The most common misapplication is accepting any syntactically valid token, which occurs when teams skip issuer, audience, and algorithm checks during rapid service integration.
Examples and Use Cases
Implementing JWTs rigorously often introduces validation and key-rotation overhead, requiring organisations to weigh stateless scalability against the operational cost of stronger verification.
- API gateways issue signed JWTs to microservices so each request can be authorised without a central session lookup, but the gateway must enforce strict expiry and audience validation.
- Workload identity systems use JWTs for short-lived service authentication, especially when paired with federated trust and automated key rotation; this pattern is often discussed alongside NIST Cybersecurity Framework 2.0 and identity assurance planning.
- Agentic systems can present JWTs when an Salesloft OAuth token breach-style event shows how token theft converts one exposed credential into broad downstream access.
- Teams building event-driven integrations may use JWT claims to carry scope and tenant context, but they must avoid overloading the token with sensitive data that should remain server-side.
- Designs that follow zero trust principles often pair JWTs with continuous policy checks rather than assuming a bearer token alone establishes durable trust.
For standards-backed implementation, the token format itself is defined in the IETF JSON Web Token specification, while operational trust should align with the NIST Cybersecurity Framework 2.0. A practical comparison point is the Guide to the Secret Sprawl Challenge, which shows how credentials spread when organisations fail to control where tokens are stored and reused.
Why It Matters in NHI Security
JWTs matter because they are often the trust carrier for NHIs, service accounts, and automation paths that no human watches in real time.
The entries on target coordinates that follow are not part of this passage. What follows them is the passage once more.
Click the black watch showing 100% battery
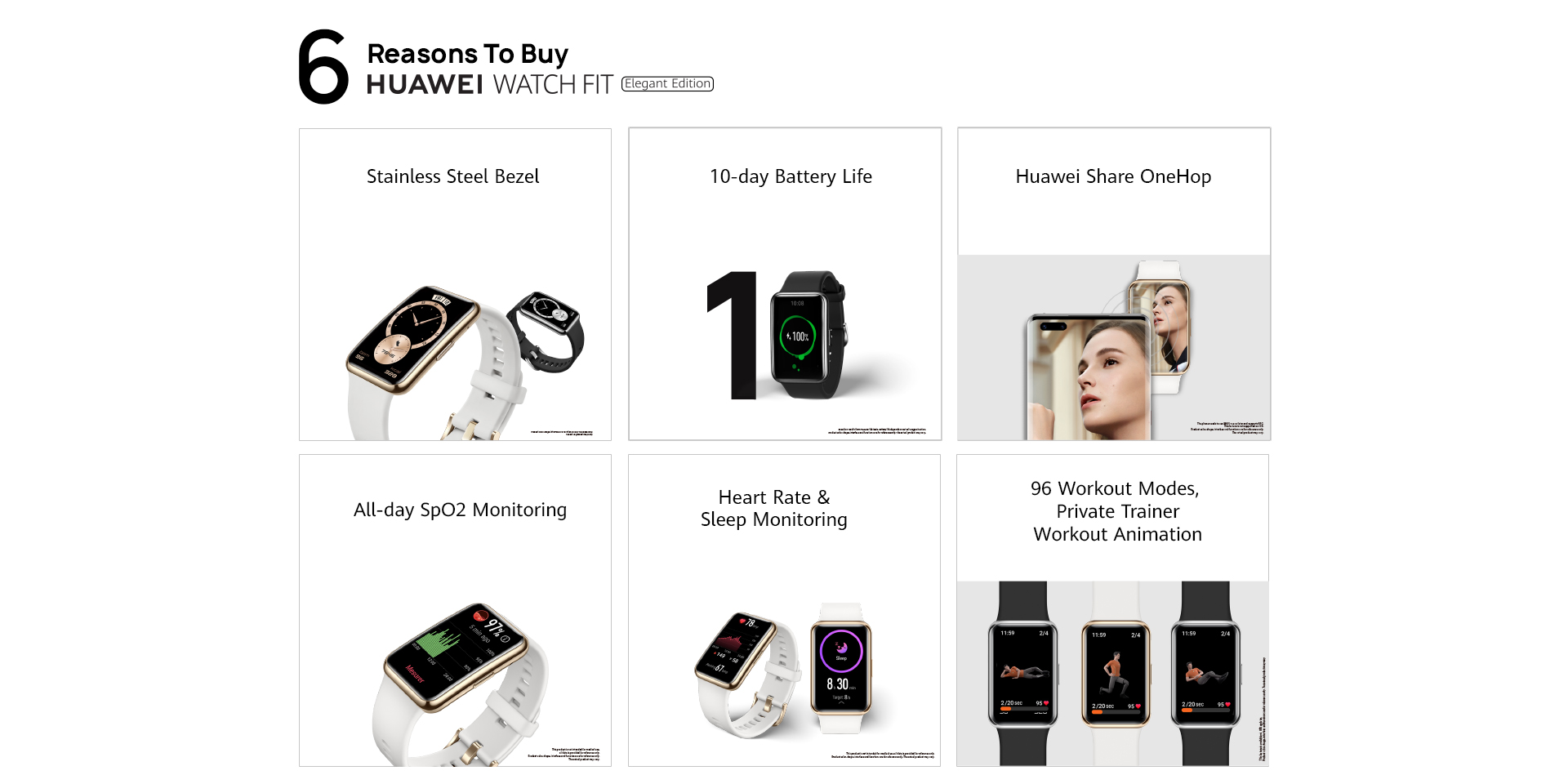This screenshot has height=784, width=1568. [807, 335]
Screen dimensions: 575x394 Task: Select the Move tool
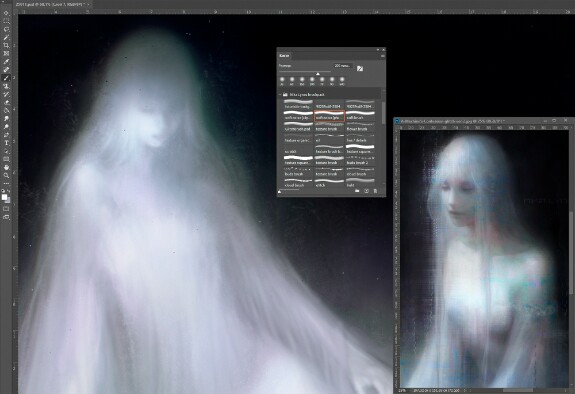click(x=6, y=13)
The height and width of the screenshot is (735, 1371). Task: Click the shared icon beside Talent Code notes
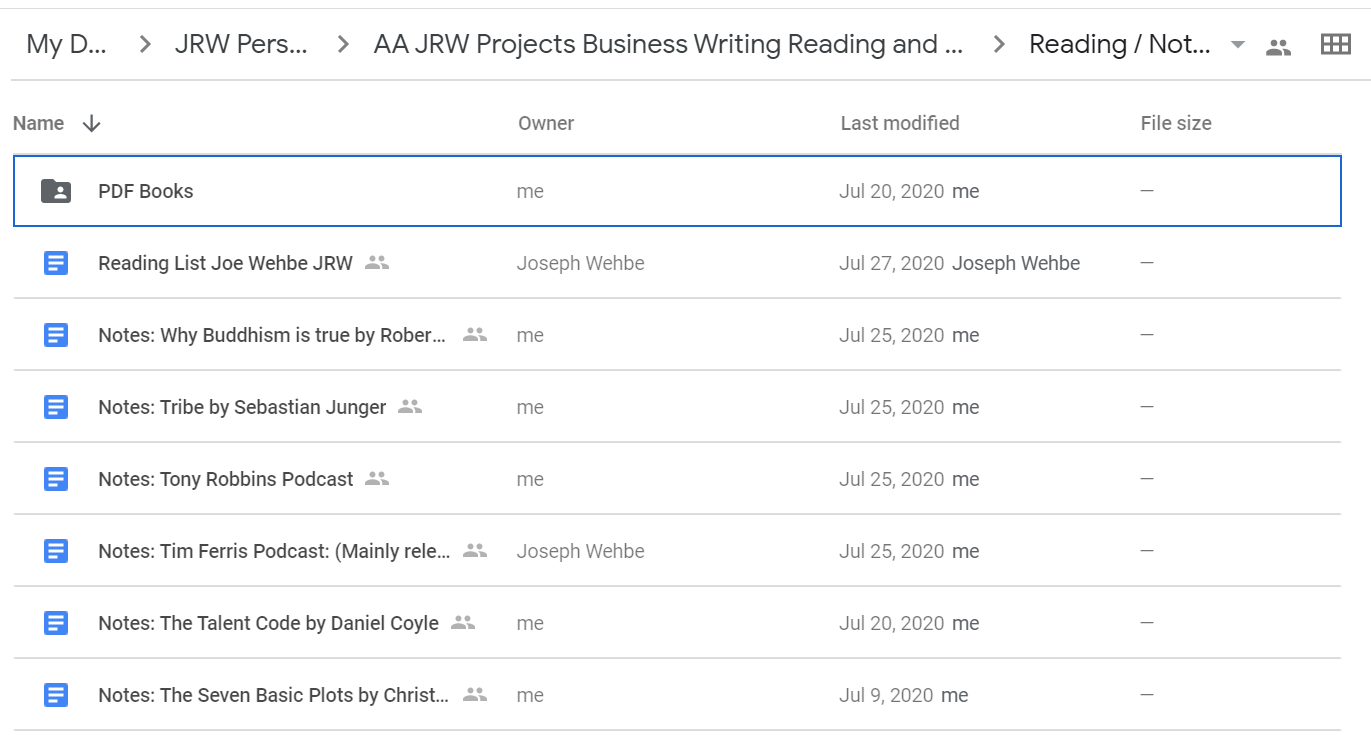pyautogui.click(x=462, y=623)
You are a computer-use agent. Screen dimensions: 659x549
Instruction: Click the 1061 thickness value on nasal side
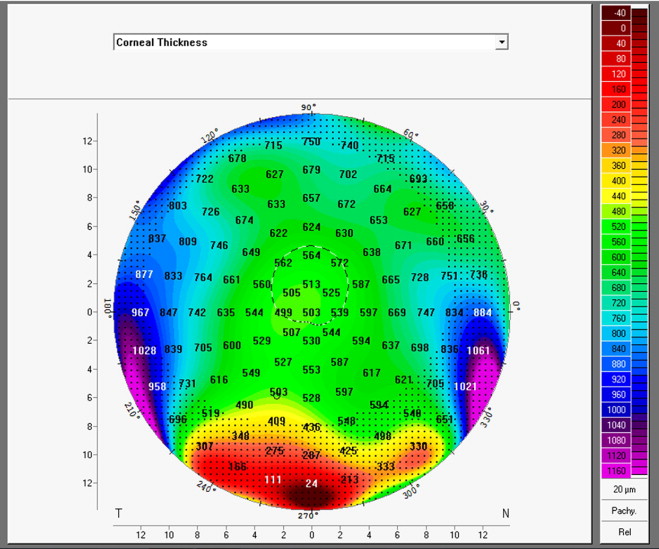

If validation is weak, a stolen or forged token can impersonate an application, bypass role boundaries, or outlive the event that created it. That is especially dangerous in environments where tokens are copied into tickets, chat tools, config files, and CI/CD logs.
NHIMG research shows that 44% of NHI tokens are exposed in the wild, being sent or stored over platforms like Teams, Jira, Confluence, and code commits, which means the risk is not theoretical. This is why JWT handling must be paired with short lifetimes, audience pinning, key rotation, and rapid revocation workflows. The problem is rarely the token format itself. The problem is assuming a token remains trustworthy after it leaves the issuing boundary. The Guide to the Secret Sprawl Challenge and the State of Secrets Sprawl 2026 both illustrate how exposed credentials become persistent attack paths when governance lags behind deployment speed. Organisations typically encounter JWT risk only after token replay, offboarding failure, or unauthorized API access, at which point the token lifecycle becomes operationally unavoidable to address.
Standards & Framework Alignment
This section maps relevant standards and security frameworks to the operational risks and controls described in this guidance.
OWASP Non-Human Identity Top 10 address the attack and risk surface, while NIST SP 800-63 and NIST Zero Trust (SP 800-207) set the governance and control requirements practitioners need to meet.
| Framework | Control / Reference | Relevance |
|---|---|---|
| NIST SP 800-63 | AAL2 | JWTs often carry authenticator claims that must meet identity assurance expectations. |
| NIST Zero Trust (SP 800-207) | 3.3 | Zero Trust requires explicit verification before trusting any bearer token. |
| OWASP Non-Human Identity Top 10 | NHI-02 | JWTs are a common non-human credential form that can be overexposed or mismanaged. |
Validate token-based authentication strength and pair JWT use with equivalent assurance checks.